Devouring Digital: The New Participation

Personal tech in the classroom doesn’t have to be a distraction.

Peek in on just about any university-level lecture and you’ll notice a student audience armed with a variety of technologies. Laptops. iPhones. Tablets. Probably even a few wearables. These are the tools that today’s (and most certainly tomorrow’s) students were born into. They shape their identity. They power productivity, social lives, problem solving (see: Siri, Google), scheduling, collaboration, influence, prioritization and most intrinsically, communication. Texting is gouging away at phone conversations. Ideas, articles, photos and videos are shared on countless social networks. Related discussions, comments and amplifications happen in the same place. Amongst this demographic, digital communication is simply devouring its analog predecessors. And regardless of whether or not you like it, this trend is here to stay and it isn’t satiated yet by any means.

Imagine if we said, “Okay, you’re digital kids in the digital age, so we’re going to facilitate participation in a digital way that you know.”

This behavior is showing up in the college classroom, too.
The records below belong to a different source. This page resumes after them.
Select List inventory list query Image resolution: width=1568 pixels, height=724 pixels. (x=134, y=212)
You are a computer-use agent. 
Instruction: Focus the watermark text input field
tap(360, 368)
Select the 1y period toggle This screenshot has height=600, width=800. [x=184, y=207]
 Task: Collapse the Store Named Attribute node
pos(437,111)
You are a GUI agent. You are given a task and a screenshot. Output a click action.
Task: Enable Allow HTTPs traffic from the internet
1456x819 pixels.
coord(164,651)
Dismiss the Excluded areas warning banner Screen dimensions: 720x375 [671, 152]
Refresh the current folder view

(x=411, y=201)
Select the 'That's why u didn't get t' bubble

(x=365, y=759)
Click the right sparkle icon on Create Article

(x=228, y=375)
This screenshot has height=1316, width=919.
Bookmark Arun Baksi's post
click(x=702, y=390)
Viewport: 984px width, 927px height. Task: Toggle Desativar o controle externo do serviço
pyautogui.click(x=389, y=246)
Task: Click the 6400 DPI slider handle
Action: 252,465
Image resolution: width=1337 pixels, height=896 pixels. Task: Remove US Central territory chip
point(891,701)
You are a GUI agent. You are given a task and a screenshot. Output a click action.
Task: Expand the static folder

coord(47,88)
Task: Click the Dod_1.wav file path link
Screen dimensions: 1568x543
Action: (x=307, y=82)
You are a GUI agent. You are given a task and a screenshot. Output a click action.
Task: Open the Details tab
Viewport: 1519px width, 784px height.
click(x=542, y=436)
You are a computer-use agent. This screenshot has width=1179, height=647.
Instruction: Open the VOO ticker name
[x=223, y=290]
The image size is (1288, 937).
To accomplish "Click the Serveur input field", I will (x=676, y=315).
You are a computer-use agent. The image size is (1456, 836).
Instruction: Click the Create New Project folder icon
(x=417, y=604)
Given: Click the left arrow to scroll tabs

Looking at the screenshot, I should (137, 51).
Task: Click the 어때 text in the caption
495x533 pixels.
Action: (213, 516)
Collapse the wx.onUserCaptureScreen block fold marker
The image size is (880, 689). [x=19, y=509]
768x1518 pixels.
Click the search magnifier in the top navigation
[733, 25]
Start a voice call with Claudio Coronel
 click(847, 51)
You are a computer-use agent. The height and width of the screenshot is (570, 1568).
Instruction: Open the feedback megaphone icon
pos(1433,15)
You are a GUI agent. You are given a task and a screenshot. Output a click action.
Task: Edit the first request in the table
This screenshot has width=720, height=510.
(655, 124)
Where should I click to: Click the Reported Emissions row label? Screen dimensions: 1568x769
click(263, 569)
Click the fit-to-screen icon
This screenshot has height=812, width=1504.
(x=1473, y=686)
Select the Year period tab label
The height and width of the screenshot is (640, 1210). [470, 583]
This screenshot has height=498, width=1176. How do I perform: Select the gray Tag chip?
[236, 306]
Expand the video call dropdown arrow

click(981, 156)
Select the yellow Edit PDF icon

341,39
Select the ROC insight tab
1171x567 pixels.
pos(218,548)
Seemingly every professor has a “they’re just not raising their hands to participate much anymore” story. The knee-jerk reaction to that experience is that it’s a bad thing: “Digital first,” social network-based communication amongst students is creeping into the academic setting and it’s minimizing critical parts of education, specifically engagement, discussion and participation. This sounds valid, but it’s a limited view. The truth is that this very behavior is simultaneously creating real, potential-filled opportunities around engagement, collaboration and yes, participation in the college classroom.

Photo by NordWood Themes on Unsplash

Just as smart coaches build schemes around the existing skills and talents of their star players instead of force-feeding their own, faculty should take a step back and acknowledge that today’s student prefers a different set of communication and collaboration tools.

Picture this scenario: After an anthropology lecture, the students spill out into the hallways and get on with their day. Browsing Twitter on their phone, they click through to a blog post that reminds them of a point made in class. They question that point. They wonder what the rest of the class (and the professor) might think of it. That right there is the new class participation moment. Call it digital, call it social, but at its core, that moment hits the proverbial bullseye of engagement and participation.